WORK INSTRUCTIONS: Each record that follows should be transcribed word for word.

(Saved data entries)
•••••
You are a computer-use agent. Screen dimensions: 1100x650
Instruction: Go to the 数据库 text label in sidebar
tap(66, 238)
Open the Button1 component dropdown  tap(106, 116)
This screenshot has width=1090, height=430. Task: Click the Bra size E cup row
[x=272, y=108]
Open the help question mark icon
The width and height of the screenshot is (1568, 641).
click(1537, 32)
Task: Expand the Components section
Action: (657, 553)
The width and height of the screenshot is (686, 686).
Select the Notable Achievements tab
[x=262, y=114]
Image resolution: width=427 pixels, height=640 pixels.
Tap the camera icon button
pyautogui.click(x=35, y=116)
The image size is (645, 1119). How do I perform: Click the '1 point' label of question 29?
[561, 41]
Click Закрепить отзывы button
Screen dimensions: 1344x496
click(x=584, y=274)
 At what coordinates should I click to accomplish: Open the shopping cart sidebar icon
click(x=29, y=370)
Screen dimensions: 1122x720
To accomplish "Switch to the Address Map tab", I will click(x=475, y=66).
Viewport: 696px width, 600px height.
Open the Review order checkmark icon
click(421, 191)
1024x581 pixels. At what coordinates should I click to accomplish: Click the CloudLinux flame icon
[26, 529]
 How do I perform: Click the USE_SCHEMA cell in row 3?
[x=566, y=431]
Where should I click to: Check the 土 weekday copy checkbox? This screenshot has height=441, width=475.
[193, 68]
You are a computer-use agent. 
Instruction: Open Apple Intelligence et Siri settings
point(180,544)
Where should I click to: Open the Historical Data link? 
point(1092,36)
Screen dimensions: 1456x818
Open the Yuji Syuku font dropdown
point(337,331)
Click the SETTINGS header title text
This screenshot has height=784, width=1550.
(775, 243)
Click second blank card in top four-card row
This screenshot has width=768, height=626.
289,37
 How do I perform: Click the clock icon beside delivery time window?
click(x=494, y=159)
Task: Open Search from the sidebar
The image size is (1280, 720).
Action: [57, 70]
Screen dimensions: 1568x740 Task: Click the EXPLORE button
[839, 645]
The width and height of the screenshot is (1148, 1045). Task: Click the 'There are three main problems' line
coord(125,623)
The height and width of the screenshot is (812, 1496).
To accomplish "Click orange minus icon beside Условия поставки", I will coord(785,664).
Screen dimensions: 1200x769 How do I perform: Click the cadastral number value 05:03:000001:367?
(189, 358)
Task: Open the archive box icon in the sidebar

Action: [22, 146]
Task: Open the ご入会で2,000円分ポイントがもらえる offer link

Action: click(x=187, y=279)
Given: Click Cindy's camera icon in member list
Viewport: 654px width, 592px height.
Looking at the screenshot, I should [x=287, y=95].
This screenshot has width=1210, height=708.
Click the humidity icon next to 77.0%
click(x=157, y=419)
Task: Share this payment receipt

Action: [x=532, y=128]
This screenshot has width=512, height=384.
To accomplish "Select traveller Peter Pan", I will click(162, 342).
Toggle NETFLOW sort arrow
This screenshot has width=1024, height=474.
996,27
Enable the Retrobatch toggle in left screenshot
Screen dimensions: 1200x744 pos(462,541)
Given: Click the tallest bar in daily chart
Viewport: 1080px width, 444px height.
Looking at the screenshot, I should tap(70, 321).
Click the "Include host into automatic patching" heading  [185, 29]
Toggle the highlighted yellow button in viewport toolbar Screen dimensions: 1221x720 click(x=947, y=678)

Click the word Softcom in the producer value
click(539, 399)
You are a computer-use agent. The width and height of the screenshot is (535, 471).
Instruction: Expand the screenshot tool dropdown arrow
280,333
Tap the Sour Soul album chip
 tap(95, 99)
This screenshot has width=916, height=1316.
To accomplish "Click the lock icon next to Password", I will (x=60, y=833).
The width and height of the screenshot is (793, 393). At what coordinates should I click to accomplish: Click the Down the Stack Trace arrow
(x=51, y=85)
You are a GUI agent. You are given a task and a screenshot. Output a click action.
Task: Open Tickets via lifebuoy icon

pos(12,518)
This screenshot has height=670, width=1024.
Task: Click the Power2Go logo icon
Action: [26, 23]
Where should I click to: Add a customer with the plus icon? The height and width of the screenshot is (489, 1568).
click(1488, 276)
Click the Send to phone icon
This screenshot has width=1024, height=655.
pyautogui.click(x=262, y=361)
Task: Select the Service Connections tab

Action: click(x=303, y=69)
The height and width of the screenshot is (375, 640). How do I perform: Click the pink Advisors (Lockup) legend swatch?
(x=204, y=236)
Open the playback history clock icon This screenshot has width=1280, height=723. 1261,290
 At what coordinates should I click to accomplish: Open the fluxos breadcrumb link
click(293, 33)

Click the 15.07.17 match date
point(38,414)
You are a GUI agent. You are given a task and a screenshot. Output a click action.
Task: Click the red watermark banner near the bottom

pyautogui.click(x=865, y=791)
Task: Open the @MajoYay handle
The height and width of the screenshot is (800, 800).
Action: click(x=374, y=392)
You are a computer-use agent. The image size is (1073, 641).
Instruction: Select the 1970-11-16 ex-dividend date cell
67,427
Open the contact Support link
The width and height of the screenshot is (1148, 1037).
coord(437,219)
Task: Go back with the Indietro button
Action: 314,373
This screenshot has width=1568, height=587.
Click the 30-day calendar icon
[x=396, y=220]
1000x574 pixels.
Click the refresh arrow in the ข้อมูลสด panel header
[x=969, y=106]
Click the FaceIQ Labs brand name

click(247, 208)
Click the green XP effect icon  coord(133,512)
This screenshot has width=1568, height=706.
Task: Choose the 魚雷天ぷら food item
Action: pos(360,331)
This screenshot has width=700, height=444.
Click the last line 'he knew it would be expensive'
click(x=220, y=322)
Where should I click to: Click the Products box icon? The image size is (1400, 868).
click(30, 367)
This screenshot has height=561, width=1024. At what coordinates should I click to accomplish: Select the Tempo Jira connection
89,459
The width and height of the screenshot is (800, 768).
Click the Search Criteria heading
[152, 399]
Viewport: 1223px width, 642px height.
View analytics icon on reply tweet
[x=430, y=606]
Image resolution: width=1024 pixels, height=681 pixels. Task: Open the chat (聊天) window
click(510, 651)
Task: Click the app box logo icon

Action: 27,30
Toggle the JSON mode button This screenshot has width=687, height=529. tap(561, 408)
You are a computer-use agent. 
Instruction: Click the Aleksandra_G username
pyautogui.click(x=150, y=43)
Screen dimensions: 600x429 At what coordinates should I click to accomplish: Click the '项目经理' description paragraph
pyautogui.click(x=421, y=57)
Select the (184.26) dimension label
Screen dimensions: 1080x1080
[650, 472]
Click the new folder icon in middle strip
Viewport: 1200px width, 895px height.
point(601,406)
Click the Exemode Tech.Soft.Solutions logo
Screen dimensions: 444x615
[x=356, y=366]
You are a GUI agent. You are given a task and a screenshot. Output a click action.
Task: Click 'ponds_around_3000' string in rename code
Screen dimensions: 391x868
•••••
RESPONSE FOR THIS EXERCISE:
You are a computer-use agent. Screen dimensions: 1100x650
Instruction: Go to the 数据库 text label in sidebar
tap(66, 238)
Open the Button1 component dropdown  tap(106, 116)
This screenshot has width=1090, height=430. Task: Click the Bra size E cup row
[x=272, y=108]
Open the help question mark icon
The width and height of the screenshot is (1568, 641).
click(1537, 32)
Task: Expand the Components section
Action: (657, 553)
The width and height of the screenshot is (686, 686).
Select the Notable Achievements tab
[x=262, y=114]
Image resolution: width=427 pixels, height=640 pixels.
Tap the camera icon button
pyautogui.click(x=35, y=116)
The image size is (645, 1119). How do I perform: Click the '1 point' label of question 29?
[561, 41]
Click Закрепить отзывы button
Screen dimensions: 1344x496
click(x=584, y=274)
 At what coordinates should I click to accomplish: Open the shopping cart sidebar icon
click(x=29, y=370)
Screen dimensions: 1122x720
To accomplish "Switch to the Address Map tab", I will click(x=475, y=66).
Viewport: 696px width, 600px height.
Open the Review order checkmark icon
click(421, 191)
1024x581 pixels. At what coordinates should I click to accomplish: Click the CloudLinux flame icon
[26, 529]
 How do I perform: Click the USE_SCHEMA cell in row 3?
[x=566, y=431]
Where should I click to: Check the 土 weekday copy checkbox? This screenshot has height=441, width=475.
[193, 68]
You are a computer-use agent. 
Instruction: Open Apple Intelligence et Siri settings
point(180,544)
Where should I click to: Open the Historical Data link? 
point(1092,36)
Screen dimensions: 1456x818
Open the Yuji Syuku font dropdown
point(337,331)
Click the SETTINGS header title text
This screenshot has height=784, width=1550.
(775, 243)
Click second blank card in top four-card row
This screenshot has width=768, height=626.
289,37
 How do I perform: Click the clock icon beside delivery time window?
click(x=494, y=159)
Task: Open Search from the sidebar
The image size is (1280, 720).
Action: [57, 70]
Screen dimensions: 1568x740 Task: Click the EXPLORE button
[839, 645]
The width and height of the screenshot is (1148, 1045). Task: Click the 'There are three main problems' line
coord(125,623)
The height and width of the screenshot is (812, 1496).
To accomplish "Click orange minus icon beside Условия поставки", I will coord(785,664).
Screen dimensions: 1200x769 How do I perform: Click the cadastral number value 05:03:000001:367?
(189, 358)
Task: Open the archive box icon in the sidebar

Action: [22, 146]
Task: Open the ご入会で2,000円分ポイントがもらえる offer link

Action: click(x=187, y=279)
Given: Click Cindy's camera icon in member list
Viewport: 654px width, 592px height.
Looking at the screenshot, I should [x=287, y=95].
This screenshot has width=1210, height=708.
Click the humidity icon next to 77.0%
click(x=157, y=419)
Task: Share this payment receipt

Action: [x=532, y=128]
This screenshot has width=512, height=384.
To accomplish "Select traveller Peter Pan", I will click(162, 342).
Toggle NETFLOW sort arrow
This screenshot has width=1024, height=474.
996,27
Enable the Retrobatch toggle in left screenshot
Screen dimensions: 1200x744 pos(462,541)
Given: Click the tallest bar in daily chart
Viewport: 1080px width, 444px height.
Looking at the screenshot, I should tap(70, 321).
Click the "Include host into automatic patching" heading  [185, 29]
Toggle the highlighted yellow button in viewport toolbar Screen dimensions: 1221x720 click(x=947, y=678)

Click the word Softcom in the producer value
click(539, 399)
You are a computer-use agent. The width and height of the screenshot is (535, 471).
Instruction: Expand the screenshot tool dropdown arrow
280,333
Tap the Sour Soul album chip
 tap(95, 99)
This screenshot has width=916, height=1316.
To accomplish "Click the lock icon next to Password", I will (x=60, y=833).
The width and height of the screenshot is (793, 393). At what coordinates should I click to accomplish: Click the Down the Stack Trace arrow
(x=51, y=85)
You are a GUI agent. You are given a task and a screenshot. Output a click action.
Task: Open Tickets via lifebuoy icon

pos(12,518)
This screenshot has height=670, width=1024.
Task: Click the Power2Go logo icon
Action: [26, 23]
Where should I click to: Add a customer with the plus icon? The height and width of the screenshot is (489, 1568).
click(1488, 276)
Click the Send to phone icon
This screenshot has width=1024, height=655.
pyautogui.click(x=262, y=361)
Task: Select the Service Connections tab

Action: click(x=303, y=69)
The height and width of the screenshot is (375, 640). How do I perform: Click the pink Advisors (Lockup) legend swatch?
(x=204, y=236)
Open the playback history clock icon This screenshot has width=1280, height=723. 1261,290
 At what coordinates should I click to accomplish: Open the fluxos breadcrumb link
click(293, 33)

Click the 15.07.17 match date
point(38,414)
You are a GUI agent. You are given a task and a screenshot. Output a click action.
Task: Click the red watermark banner near the bottom

pyautogui.click(x=865, y=791)
Task: Open the @MajoYay handle
The height and width of the screenshot is (800, 800).
Action: click(x=374, y=392)
You are a computer-use agent. The image size is (1073, 641).
Instruction: Select the 1970-11-16 ex-dividend date cell
67,427
Open the contact Support link
The width and height of the screenshot is (1148, 1037).
coord(437,219)
Task: Go back with the Indietro button
Action: 314,373
This screenshot has width=1568, height=587.
Click the 30-day calendar icon
[x=396, y=220]
1000x574 pixels.
Click the refresh arrow in the ข้อมูลสด panel header
[x=969, y=106]
Click the FaceIQ Labs brand name

click(247, 208)
Click the green XP effect icon  coord(133,512)
This screenshot has width=1568, height=706.
Task: Choose the 魚雷天ぷら food item
Action: pos(360,331)
This screenshot has width=700, height=444.
Click the last line 'he knew it would be expensive'
click(x=220, y=322)
Where should I click to: Click the Products box icon? The image size is (1400, 868).
click(30, 367)
This screenshot has height=561, width=1024. At what coordinates should I click to accomplish: Select the Tempo Jira connection
89,459
The width and height of the screenshot is (800, 768).
Click the Search Criteria heading
[152, 399]
Viewport: 1223px width, 642px height.
View analytics icon on reply tweet
[x=430, y=606]
Image resolution: width=1024 pixels, height=681 pixels. Task: Open the chat (聊天) window
click(510, 651)
Task: Click the app box logo icon

Action: 27,30
Toggle the JSON mode button This screenshot has width=687, height=529. tap(561, 408)
You are a computer-use agent. 
Instruction: Click the Aleksandra_G username
pyautogui.click(x=150, y=43)
Screen dimensions: 600x429 At what coordinates should I click to accomplish: Click the '项目经理' description paragraph
pyautogui.click(x=421, y=57)
Select the (184.26) dimension label
Screen dimensions: 1080x1080
[650, 472]
Click the new folder icon in middle strip
Viewport: 1200px width, 895px height.
point(601,406)
Click the Exemode Tech.Soft.Solutions logo
Screen dimensions: 444x615
[x=356, y=366]
You are a GUI agent. You are given a task and a screenshot. Output a click action.
Task: Click 'ponds_around_3000' string in rename code
Screen dimensions: 391x868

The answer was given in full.